◆ EXERCISE GOAL: Scan the entries below for the word "Expand", then copy each line that holds it.

──────── MATERIAL PROVIDED

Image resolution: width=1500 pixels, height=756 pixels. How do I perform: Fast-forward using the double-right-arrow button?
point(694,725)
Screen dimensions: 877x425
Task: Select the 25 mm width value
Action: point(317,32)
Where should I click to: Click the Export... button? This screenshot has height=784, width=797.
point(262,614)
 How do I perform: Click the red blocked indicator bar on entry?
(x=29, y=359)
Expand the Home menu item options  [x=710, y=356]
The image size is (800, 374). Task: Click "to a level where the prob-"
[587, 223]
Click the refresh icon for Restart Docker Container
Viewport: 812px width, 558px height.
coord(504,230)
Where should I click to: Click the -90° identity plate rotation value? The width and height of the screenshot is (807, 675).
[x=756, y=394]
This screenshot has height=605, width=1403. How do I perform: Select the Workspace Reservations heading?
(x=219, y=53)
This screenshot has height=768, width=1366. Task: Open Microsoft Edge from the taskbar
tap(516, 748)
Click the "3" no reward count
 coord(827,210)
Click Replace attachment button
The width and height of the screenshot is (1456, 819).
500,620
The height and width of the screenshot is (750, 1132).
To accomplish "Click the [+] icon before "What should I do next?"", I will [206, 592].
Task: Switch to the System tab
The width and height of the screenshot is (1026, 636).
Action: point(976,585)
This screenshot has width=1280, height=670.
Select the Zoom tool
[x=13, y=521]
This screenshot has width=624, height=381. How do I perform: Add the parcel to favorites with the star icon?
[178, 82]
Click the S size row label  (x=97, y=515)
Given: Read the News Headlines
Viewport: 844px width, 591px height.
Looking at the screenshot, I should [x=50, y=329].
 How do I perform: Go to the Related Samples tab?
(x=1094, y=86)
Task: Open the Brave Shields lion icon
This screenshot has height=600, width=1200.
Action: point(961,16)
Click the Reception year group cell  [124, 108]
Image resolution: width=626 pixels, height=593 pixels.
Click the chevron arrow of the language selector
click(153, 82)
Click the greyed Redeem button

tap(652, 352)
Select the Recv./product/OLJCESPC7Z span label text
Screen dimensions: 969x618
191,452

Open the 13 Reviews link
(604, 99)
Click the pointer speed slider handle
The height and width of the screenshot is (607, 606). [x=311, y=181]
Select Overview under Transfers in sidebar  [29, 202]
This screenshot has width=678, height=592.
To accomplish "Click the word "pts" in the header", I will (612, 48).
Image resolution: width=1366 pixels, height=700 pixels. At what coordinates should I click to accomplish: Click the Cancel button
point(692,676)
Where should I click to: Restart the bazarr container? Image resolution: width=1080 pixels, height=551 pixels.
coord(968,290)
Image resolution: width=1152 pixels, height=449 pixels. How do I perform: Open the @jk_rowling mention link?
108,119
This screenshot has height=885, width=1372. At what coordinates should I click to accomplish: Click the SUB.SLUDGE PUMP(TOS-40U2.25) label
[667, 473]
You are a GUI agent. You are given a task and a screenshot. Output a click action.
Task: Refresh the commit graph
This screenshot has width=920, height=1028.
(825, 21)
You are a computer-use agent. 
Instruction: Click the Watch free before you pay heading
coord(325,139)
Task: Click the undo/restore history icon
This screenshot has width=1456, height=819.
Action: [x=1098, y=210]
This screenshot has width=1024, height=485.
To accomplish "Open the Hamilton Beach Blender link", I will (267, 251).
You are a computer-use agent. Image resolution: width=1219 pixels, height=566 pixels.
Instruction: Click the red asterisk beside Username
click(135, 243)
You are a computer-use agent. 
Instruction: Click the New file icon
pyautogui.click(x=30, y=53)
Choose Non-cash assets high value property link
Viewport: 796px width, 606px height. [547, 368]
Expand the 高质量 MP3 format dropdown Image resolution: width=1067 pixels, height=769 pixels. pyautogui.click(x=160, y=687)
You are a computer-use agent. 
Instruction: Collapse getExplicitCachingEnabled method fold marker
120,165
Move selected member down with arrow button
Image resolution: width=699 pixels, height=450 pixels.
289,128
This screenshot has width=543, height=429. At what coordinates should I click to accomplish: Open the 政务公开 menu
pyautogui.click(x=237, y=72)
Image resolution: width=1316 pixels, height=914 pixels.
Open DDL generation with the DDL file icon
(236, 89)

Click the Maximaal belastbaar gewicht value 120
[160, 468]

────────────────

◆ SOLUTION TO THE EXERCISE:
Expand the Home menu item options  [x=710, y=356]
Expand the 高质量 MP3 format dropdown Image resolution: width=1067 pixels, height=769 pixels. pyautogui.click(x=160, y=687)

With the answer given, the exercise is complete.